Fig. 2.

Recovery of carotenoid-rich yellow phenotype by transgenic expression of the CBP gene. (A) Organization of the pBacMCS[UAS-CBP-3xP3-EGFP] vector. ITR, inverted terminal repeats of piggyBac; term, SV40 terminator; 3xP3, eye-specific promoter. (B) The mating system for transgenic expression of the CBP gene using the binary GAL4/UAS system (16). (C) Physical appearance of the transgenic larvae in the wandering stage. We could visually distinguish yellow hemolymph larvae (arrow) from colorless hemolymph larvae (arrowhead) in the rearing container. (Inset) Their hemolymph. (D) A representative chart of the reverse-phase HPLC analysis of the hemolymph carotenoid composition of the transgenic larvae. Detection was at 443 nm. (E) Western blot analysis of CBP expression in the midgut of the transgenic larvae. Lanes 1 and 3, yellow hemolymph; lanes 2 and 4, colorless hemolymph; lane 5, the N4 strain (positive control). (F) A pair of silk glands of the transgenic yellow and control colorless larvae at the wandering stage.
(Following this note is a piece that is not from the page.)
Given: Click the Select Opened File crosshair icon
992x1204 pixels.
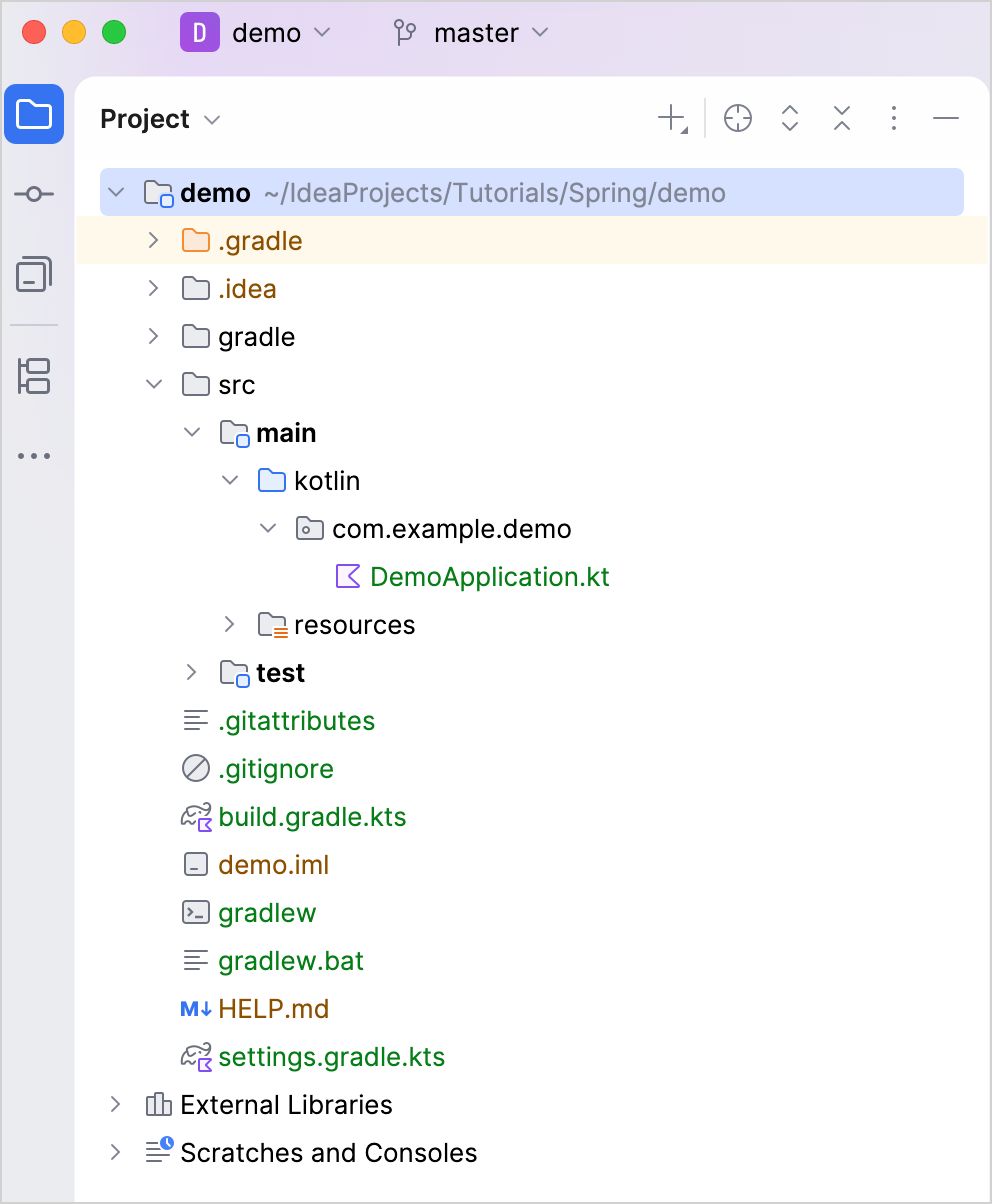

Carotenoid uptake occurred in the middle silk gland (MSG) but not in the posterior silk gland (PSG). The boundary between MSG and PSG is indicated by a dotted line. (G) Western blot analysis of CBP expression in the transgenic yellow silk gland shown in F. (H) Cocoons colored by transgenic expression of the CBP gene. Lane 1, the w1-pnd strain as a control white cocoon; lane 2, heterozygotes for the CBP transgene; lane 3, the progeny of sib mating from the strain heterozygous for the CBP transgene. (Scale bar, 1 cm.)